● Study text
<<<<

What PCPs need to know about heart disease in men and women

Heart disease in men and women

Heart disease in men and women


After a small study found that omega-3 polyunsaturated fatty acid (PUFA) supplementation had different effects on blood pressure in male and female patients with hypertension, The Clinical Advisor asked Suzanne Steinbaum, DO, director of Women's Heart Health at Lenox Hill Hospital, New York City, and cofounder of the Global Nutrition and Health Alliance, the following question:


What do NPs and PAs working in primary care need to know about the different path that heart disease takes in men and women?


Heart disease is a different process in men and women, not only in its presentation, but also in how it is diagnosed and often how it is treated. The warning signs of heart disease in women include shortness of breath, fatigue, flu-like symptoms, back pain, and jaw pain; in men, key indicators are typically chest pain or discomfort, numbness in extremities, and shortness of breath.

>>>>

● Exercise data

<<<<

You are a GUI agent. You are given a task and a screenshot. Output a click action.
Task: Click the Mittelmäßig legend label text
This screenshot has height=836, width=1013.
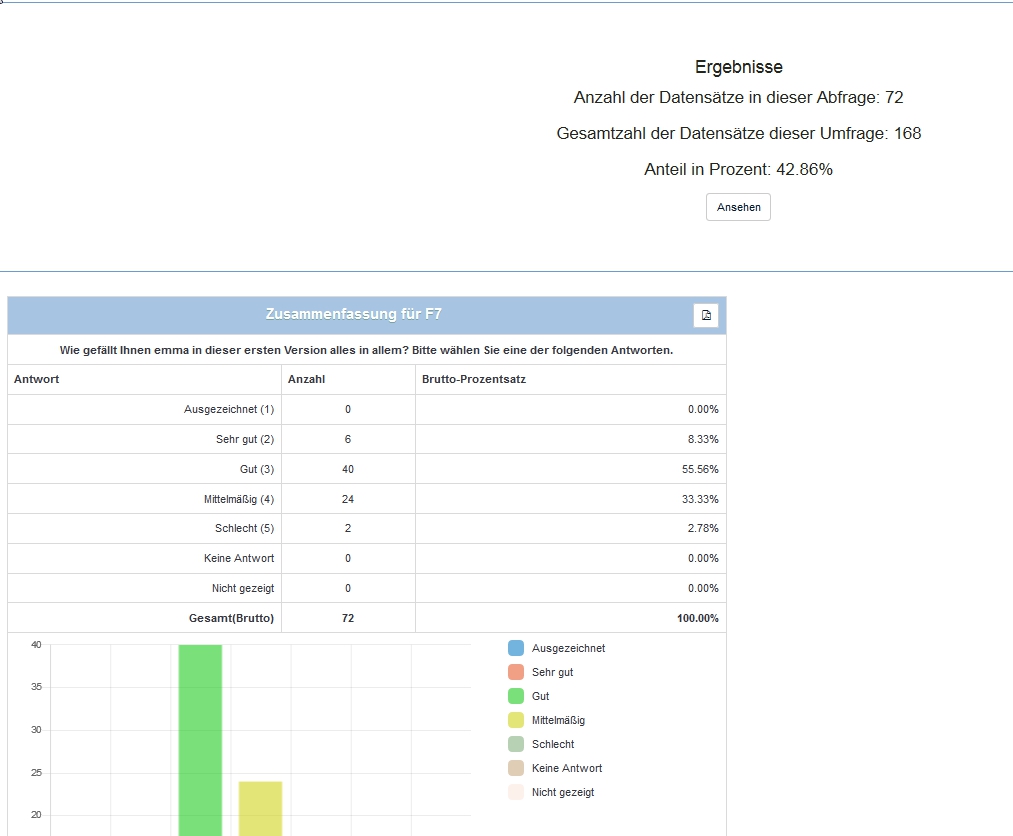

>>>>

● Tasks to complete
(1) According to the text on heart disease in men and women, what are the key indicators of heart disease in men?
(2) Continue the text on heart disease in men and women from its last sentence.

● Answers below
(1) Chest pain or discomfort, numbness in extremities, and shortness of breath.

(2)
Regarding prevention and treatment between the sexes, there are variations as well. When it comes to optimal nutrition, there are similarities and differences in dietary guidelines for men and women. In the realm of heart health, high blood pressure is heavily influenced by lifestyle changes and dietary modifications, and, when necessary, prescription medications or over-the-counter supplements may be indicated. Certain medications and supplements may be helpful, but it is important to understand those subtleties between men and women to ensure proper management.


Certain dietary interventions such as reduced salt intake and moderation of alcohol consumption in habitual alcohol consumers, as well as lifestyle modifications such as body weight optimization and well-planned regular exercise, have been shown to traditionally help manage blood pressure independent of weight or sex. In addition, consumption of omega-3 fatty acids, found in foods such as salmon, nuts and grains, or supplements, is also known to assist with regulating blood pressure levels.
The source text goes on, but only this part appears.